One of the more radical transformations in public education today begins with a simple greeting each morning among second-graders.

“Good morning, Mahlet,” says one student to another at McMicken Heights Elementary School in SeaTac, Washington. “Good morning, Liliana,” the second student responds.

The exercise continues briskly until all 23 students seated in a circle have been recognized; then the children stand and greet three classmates each with handshakes and solid eye contact. Next, a handful of students are chosen to ask questions of their peers. While the query can be basic, such as “What kinds of movies do you like?,” some of the seven-year-olds struggle to formulate a question and ask it with a strong voice. “I’m not comfortable with that question,” one girl says after she receives a vague inquiry about her feelings. When another student is asked about her favorite color, she politely says, “Can you ask me a harder question?”

This activity, part of a Yale-designed program to build students’ social skills, usually runs for at least 20 minutes each day in all 18 elementary schools in Highline Public Schools, a racially diverse district just south of Seattle.

“Teachers say, ‘I know more about my students than ever before,’” says Alexandria Haas, the principal of this pre-K-6 school. And that knowledge, she believes—combined with new strategies to help students regulate their emotions—has contributed to a 43 percent drop in the number of children referred for discipline from 2014 to 2016, according to school data.

This morning exercise is just one small part of Highline’s ambitious transformation from a district that embraced strict discipline to one noted for its efforts to reduce suspensions. According to administrators, between 2013 and 2016, the district of about 19,000 students slashed its number of expulsions and out-of-school suspensions from 1,628 to 475. (The number edged back up in 2016-17 to 682 incidents.)

Highline’s efforts come as the country appears poised to dive back into a national discussion about school discipline.
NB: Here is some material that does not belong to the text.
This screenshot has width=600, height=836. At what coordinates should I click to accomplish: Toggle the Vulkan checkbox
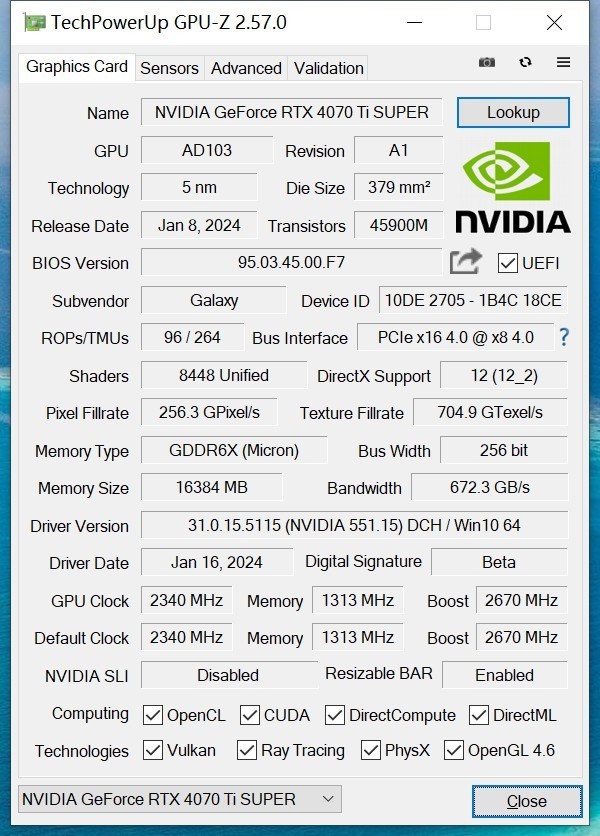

During the 1990s, amid rising fears of youth violence, many districts adopted zero-tolerance policies mandating suspensions for certain offenses, including relatively minor infractions such as shoving other students or cursing. Suspension rates nearly doubled between 1973 and 2006. Racial disparities in school discipline, meanwhile, are stark: Black students are roughly four times as likely to be suspended as white students, according to 2014 data from the Department of Education Office for Civil Rights.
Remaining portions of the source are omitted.